### [Work request]
Below are records with pictures in them. Transcribe everything from the line containing "800x375 pixels." down to the line containing "Select the 32 x 3,0 column header", exactly, and leave the pictures behind.

### [Listed entries]

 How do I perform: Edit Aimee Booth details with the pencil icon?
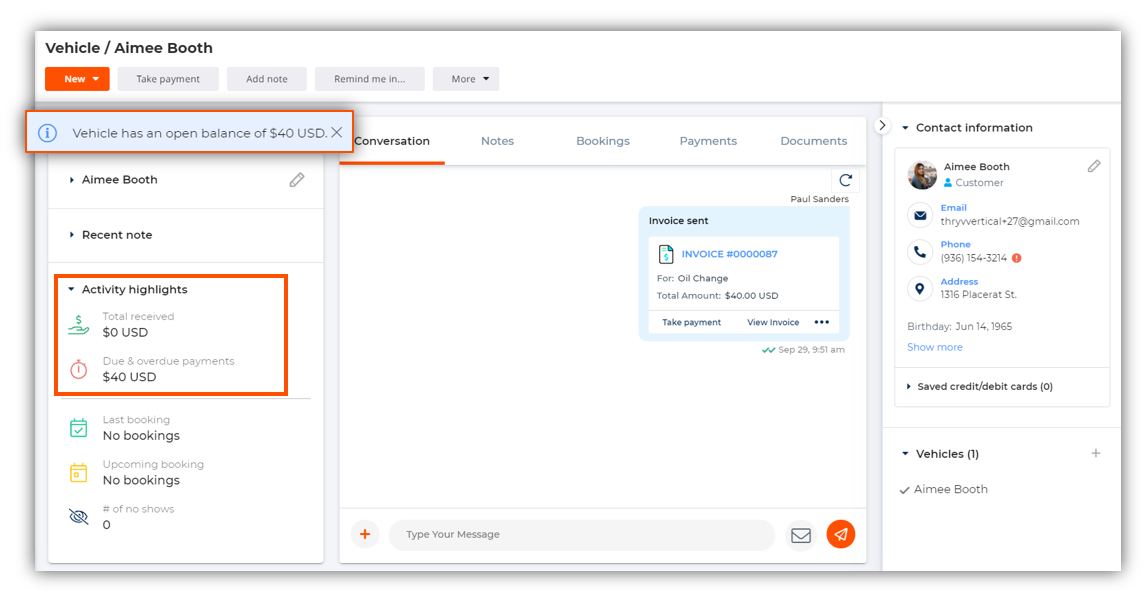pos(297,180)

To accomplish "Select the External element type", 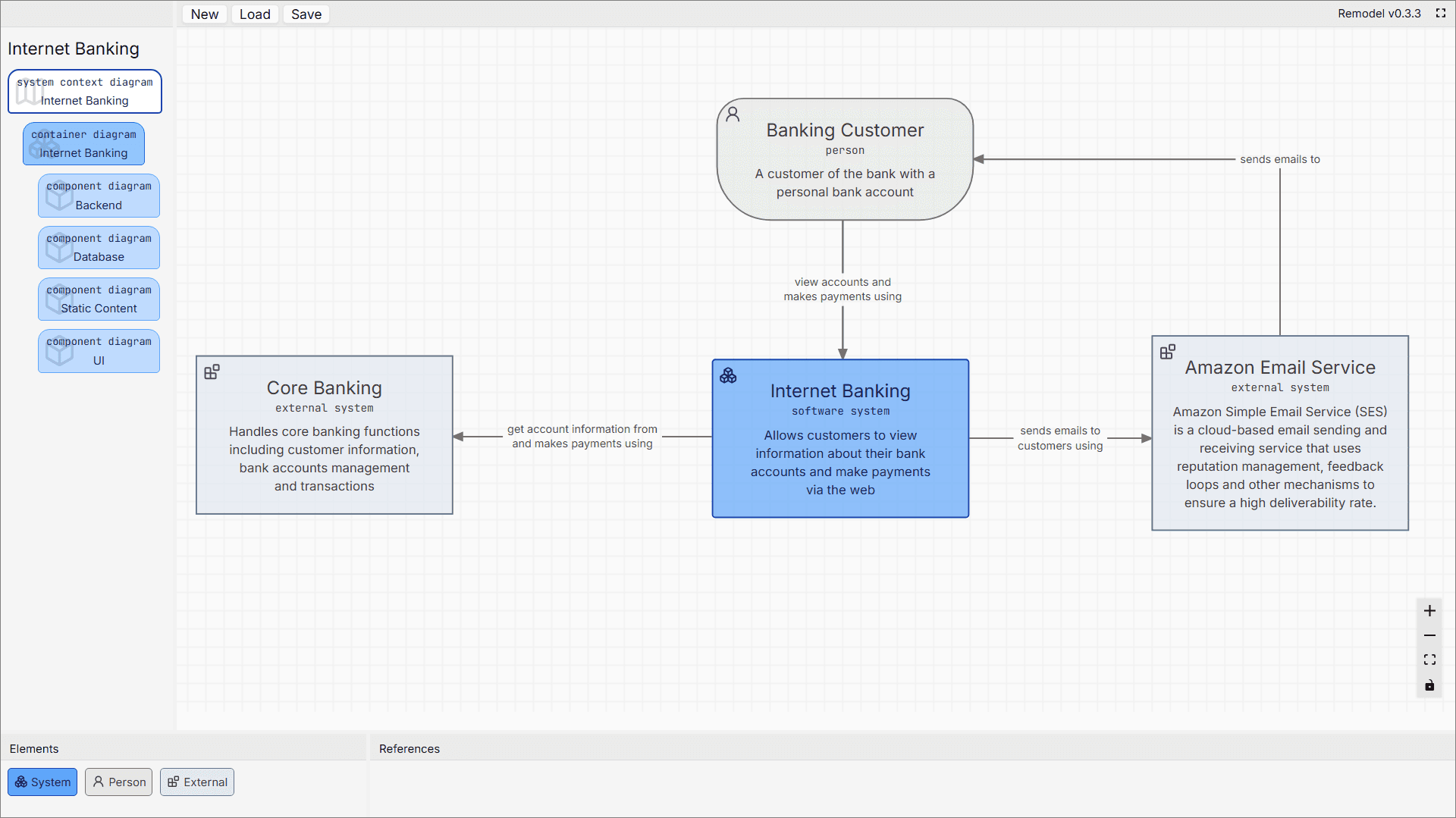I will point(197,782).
==
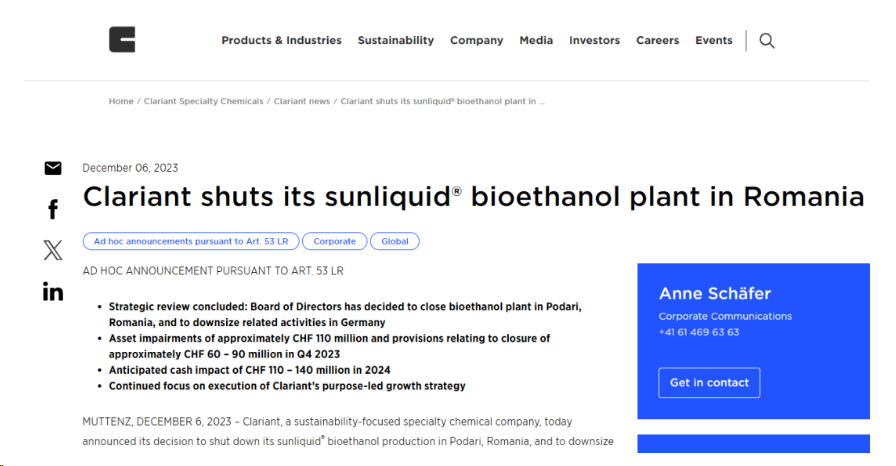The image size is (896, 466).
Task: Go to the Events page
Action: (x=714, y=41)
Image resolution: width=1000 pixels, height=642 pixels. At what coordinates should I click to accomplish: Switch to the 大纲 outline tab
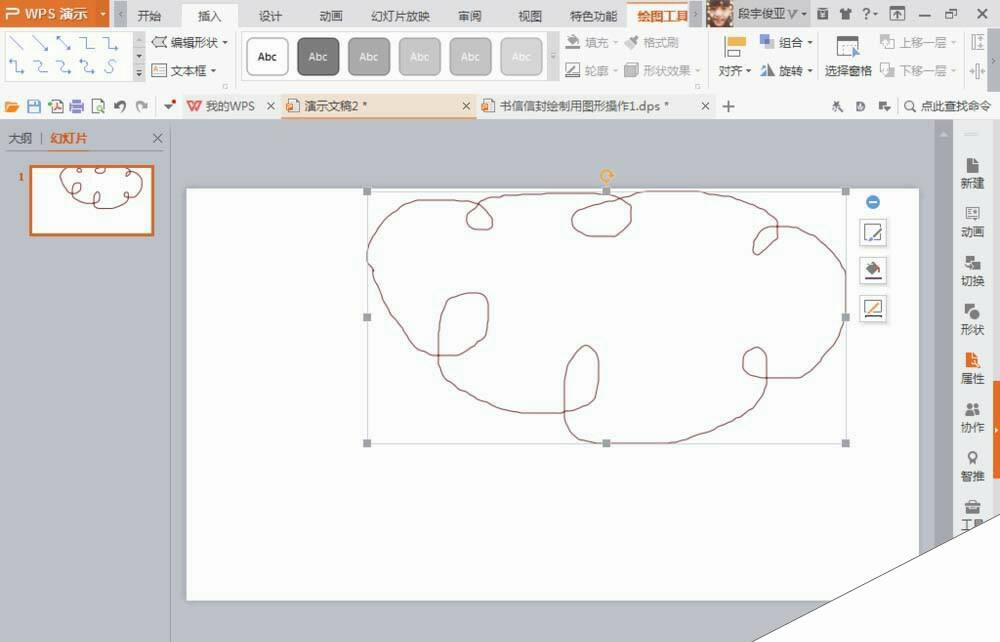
==
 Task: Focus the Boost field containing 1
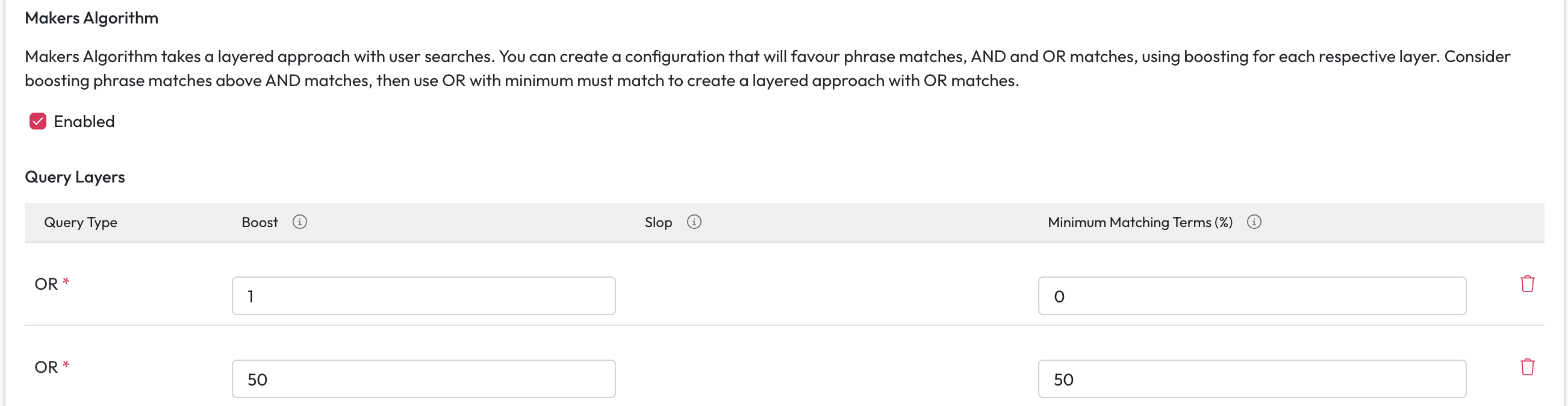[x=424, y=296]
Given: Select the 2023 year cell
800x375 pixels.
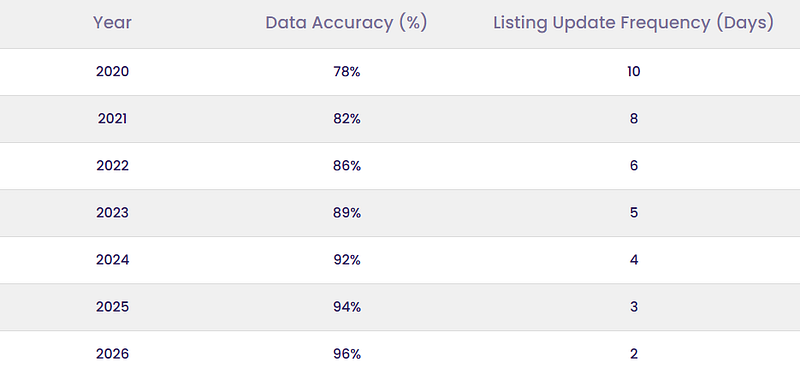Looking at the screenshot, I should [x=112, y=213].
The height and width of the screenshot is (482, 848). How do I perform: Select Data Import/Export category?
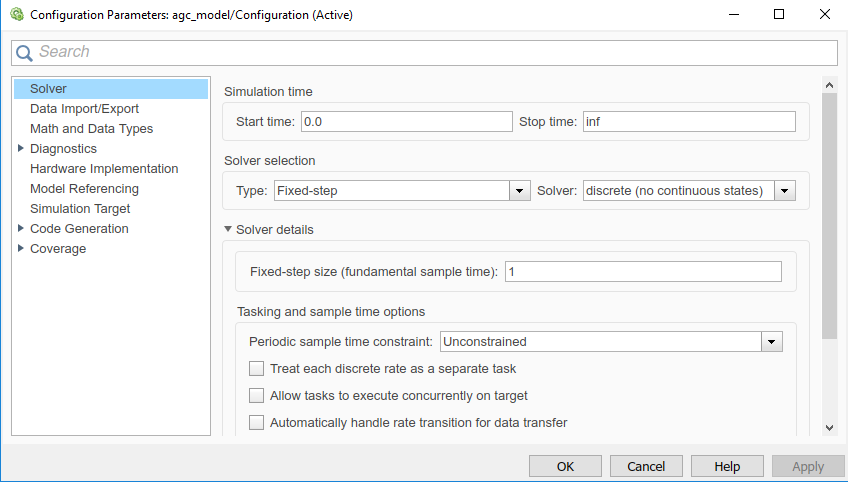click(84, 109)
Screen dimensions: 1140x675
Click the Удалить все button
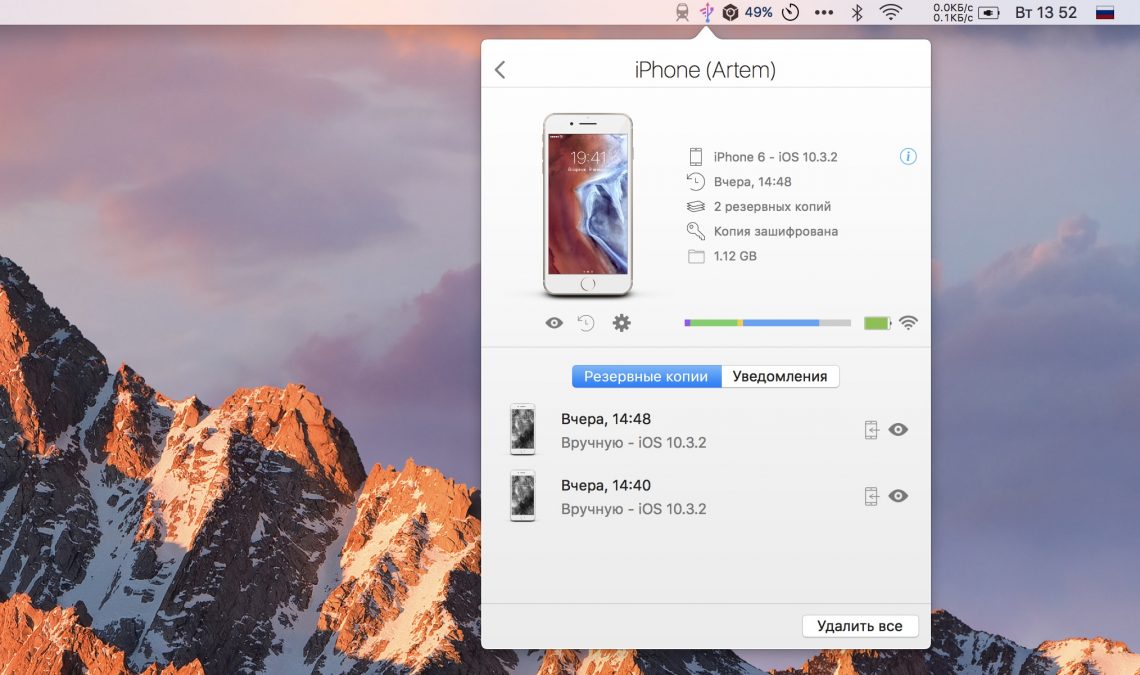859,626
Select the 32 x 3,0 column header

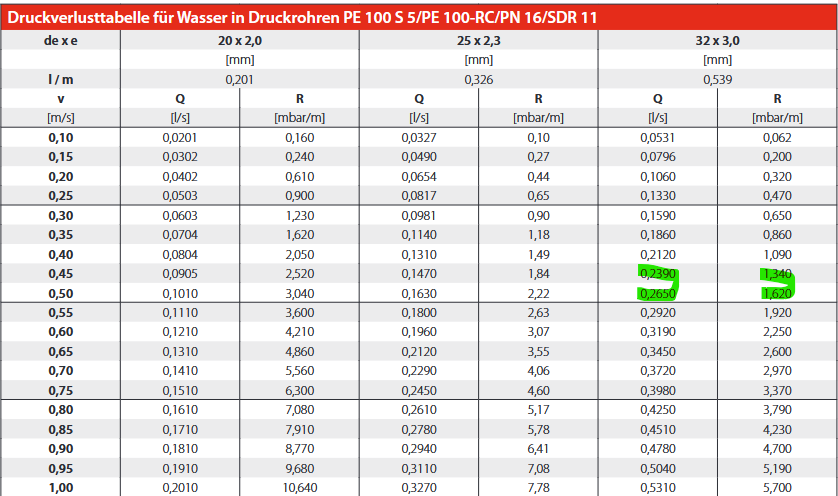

### [Answer section]
800x375 pixels.
Looking at the screenshot, I should [x=112, y=213].
The height and width of the screenshot is (482, 848). How do I perform: Select Data Import/Export category?
click(84, 109)
Screen dimensions: 1140x675
Click the Удалить все button
859,626
Select the 32 x 3,0 column header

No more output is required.